Il progetto si è declinato in 2 incontri da 2 ore ciascuno distribuiti tra il mese di gennaio e febbraio.
In ogni classe, in seguito ad una condivisione ed un confronto fra i ragazzi, è stato proposto un incontro esperienziale volto ad approfondire diversi temi.
Nelle Prime Medie i ragazzi sono stati accompagnati a riconoscere le loro emozioni e a trovare strumenti per provare a ascoltarle e a poterle comunicare. Durante l’ascolto di musiche con melodie e timbri differenti, sono stati invitati a rappresentare attraverso il disegno le emozioni provate. Sono poi passati all’ascolto di una storia di cui loro dovevano scrivere la conclusione.
Nel lavoro è emersa molta cautela da parte dei ragazzi nell’entrare in relazione con le proprie emozioni, questo mette in luce quanto abbiano bisogno di essere accompagnati ad entrare in questo mondo. Nel lavoro di condivisione hanno però scoperto che possono aiutarsi tra loro nella gestione delle emozioni.
Nelle Seconde Medie è stata messa a tema la relazione tra i pari; quanto ho bisogno di mostrarmi in un certo modo per apparire? Come prendo il coraggio di manifestare come mi sento e cosa penso? Come capire di chi mi posso fidare?
Sono state proposte due attività a coppie. La prima era il gioco dello specchio: i due personaggi della coppia, messi l’uno di fronte all’altro, dovevano muoversi facendo esattamente le stesse mosse dell’altro, le osservazioni condivise dopo il gioco hanno portato a galla una riflessione interessante su quanto gioca l’emulazione dell’altro all’interno di una relazione.

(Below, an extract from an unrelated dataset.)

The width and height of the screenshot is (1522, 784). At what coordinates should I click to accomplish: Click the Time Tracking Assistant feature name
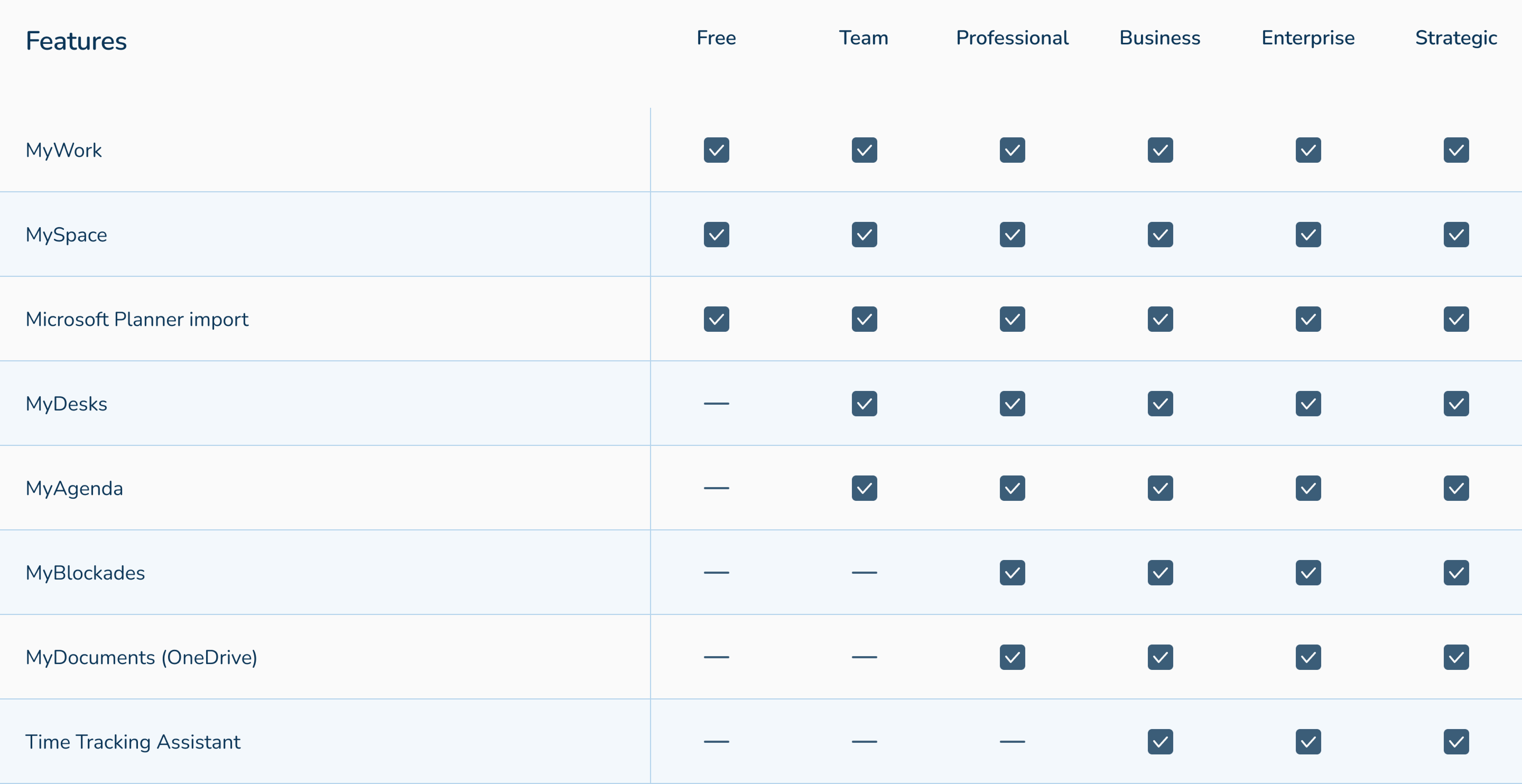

Nella seconda attività, i personaggi della coppia, entrambi bendati, dovevano camminare sorreggendo insieme lo stesso bastoncino utilizzando l’indice dalle estremità opposte. Le osservazioni su questo gioco hanno messo in luce quanto sia importante in una relazione prendere iniziativa e quanto sia un moto quasi inconsapevole, ma necessario, poter seguire l’altro e fidarsi.
Nelle Terze Medie ci si è interrogati su cosa accade a una donna e cosa accade a un uomo nella relazione. È stata data ai ragazzi la scelta degli argomenti da approfondire, avendo come obiettivo quello di accompagnarli a scoprire la bellezza della complessità umana.

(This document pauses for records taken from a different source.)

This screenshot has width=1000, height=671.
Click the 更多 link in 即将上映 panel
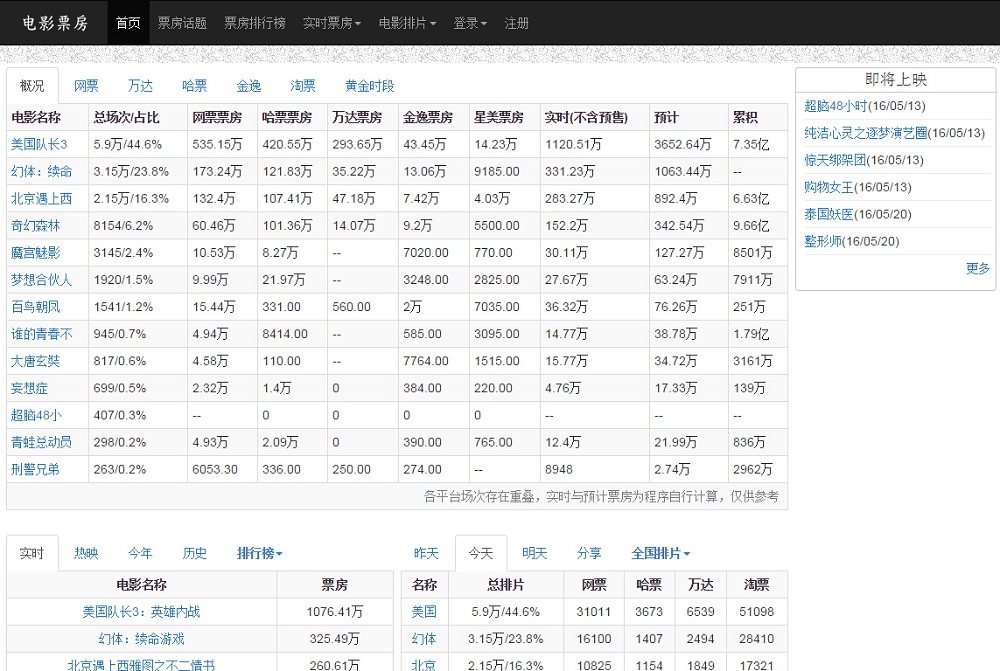(x=977, y=268)
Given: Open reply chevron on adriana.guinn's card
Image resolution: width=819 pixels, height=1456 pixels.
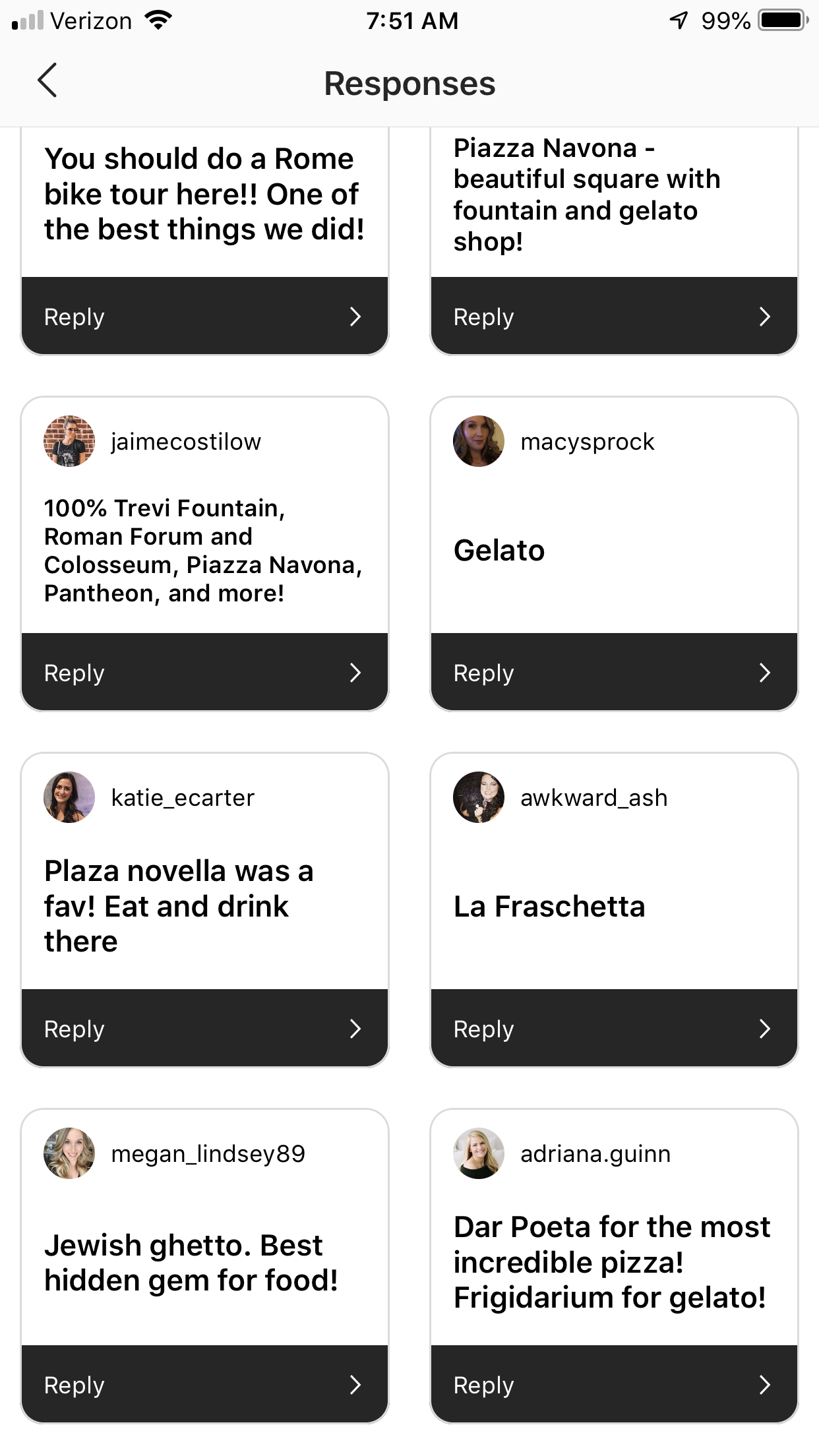Looking at the screenshot, I should coord(765,1385).
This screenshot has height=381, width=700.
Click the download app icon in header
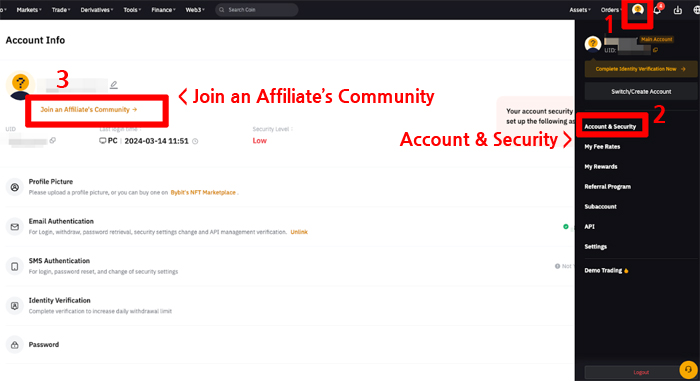point(678,10)
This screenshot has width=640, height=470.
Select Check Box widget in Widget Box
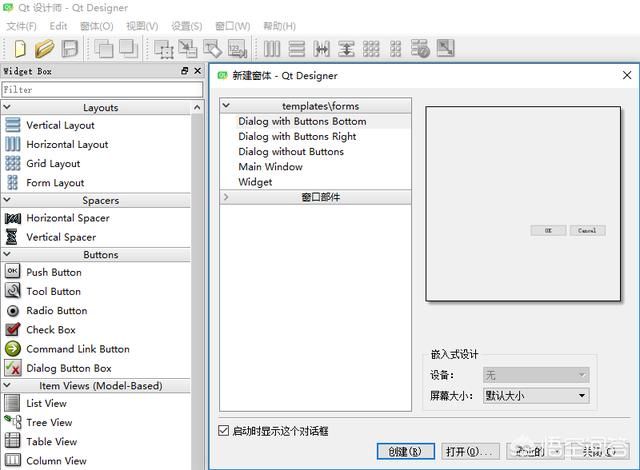50,330
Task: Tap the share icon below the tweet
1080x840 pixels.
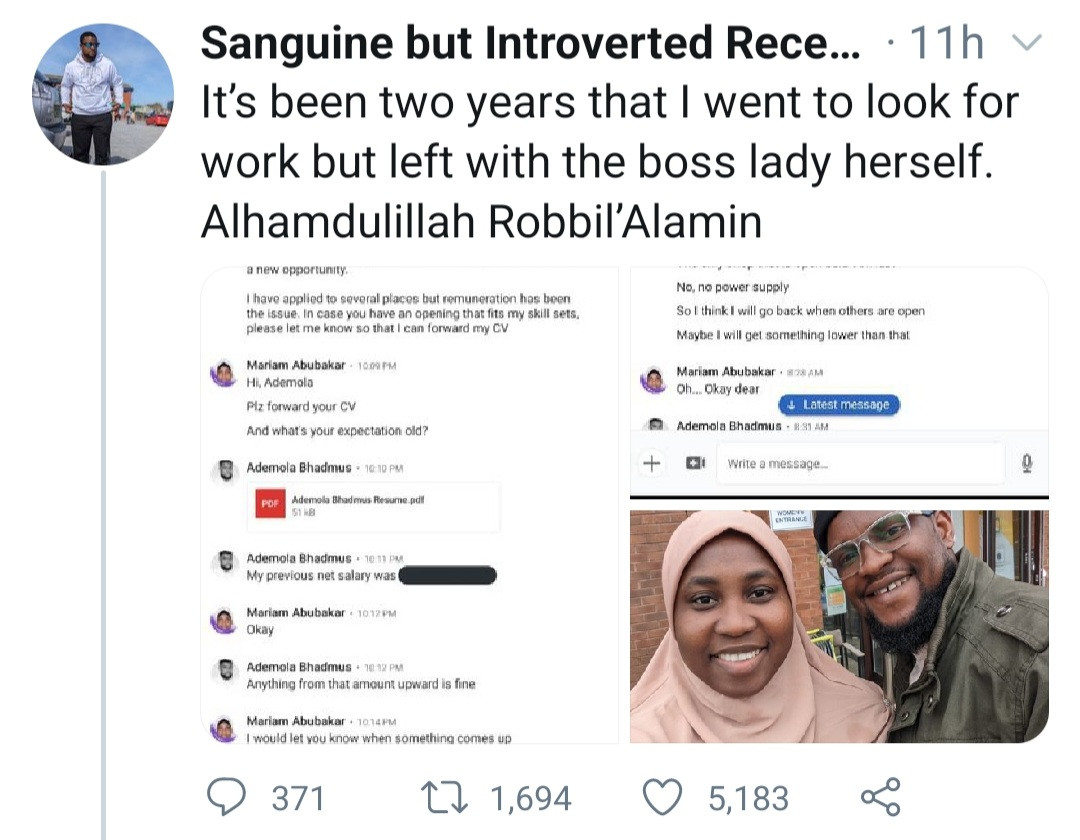Action: click(x=880, y=797)
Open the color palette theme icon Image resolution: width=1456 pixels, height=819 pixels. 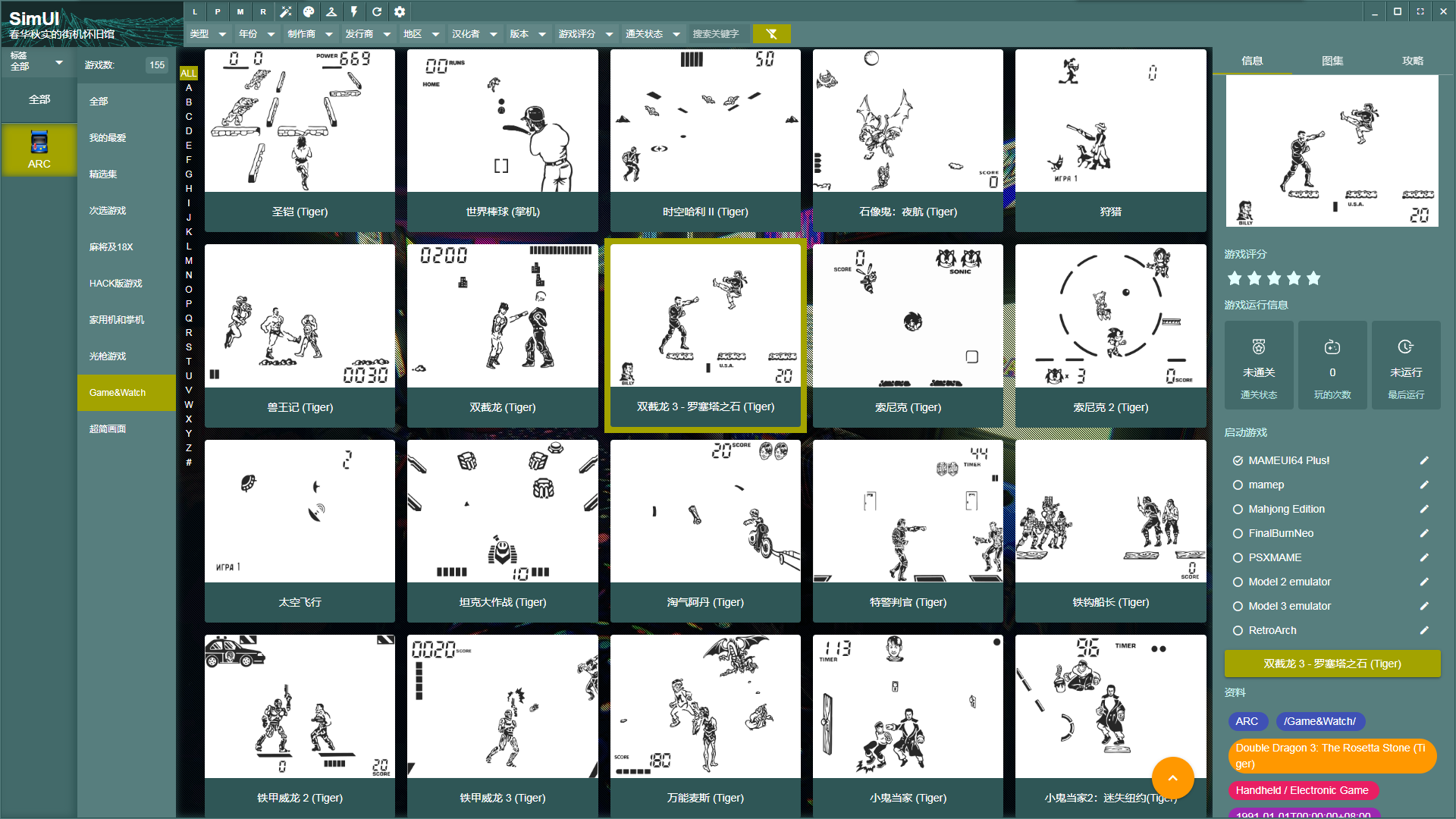(309, 11)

Nel porre le cosiddette “domande segrete” i ragazzi hanno mostrato di saper cogliere un’occasione utile per sé. Fidandosi infatti dell’adulto non hanno avuto paura o vergogna di porre domande circa il funzionamento di sé e del proprio corpo.
Nel dialogo tra gli adulti, in occasione della restituzione del lavoro, è emerso che a livello generale tra i ragazzi emerge un aspetto di sofferenza non detta, ci tengono molto ad essere precisi e partecipi, ma si tengono dentro la loro sofferenza emotiva. Si è suggerito ai genitori il canale della domanda come aiuto utile all’apertura. La domanda però non va intesa come il “cosa hai fatto oggi?” ma il “come sei stato oggi, come stai?”. Pertanto, i genitori hanno il compito di vivere l’emozione con i ragazzi, ciò non vuol dire avere la fretta di dare loro la soluzione, ma accompagnarli nell’emozione e soprattutto ascoltarli. È importante che i ragazzi si sentano autorizzati a sentirsi in un modo piuttosto che in un altro.
Occorrono quindi adulti che non abbiano paura della propria umanità per poter guardare a fondo l’umanità dei ragazzi che, pur colorandosi a tratti di tinte grevi o non propriamente comode, necessita non solo di essere abbracciata e valorizzata, ma necessita anche di trovare un significato.
È bello scoprire di non essere da soli in questa sfida. La scuola infatti invita le famiglie a prendere posizione e i genitori rispondono desiderosi di una compagnia. L’incontro di restituzione ne è stato un esempio: a fronte del racconto di Loredana e Francesca, non sono mancate da parte dei genitori domande e manifestazioni di gratitudine per l’occasione di condivisione e lavoro insieme.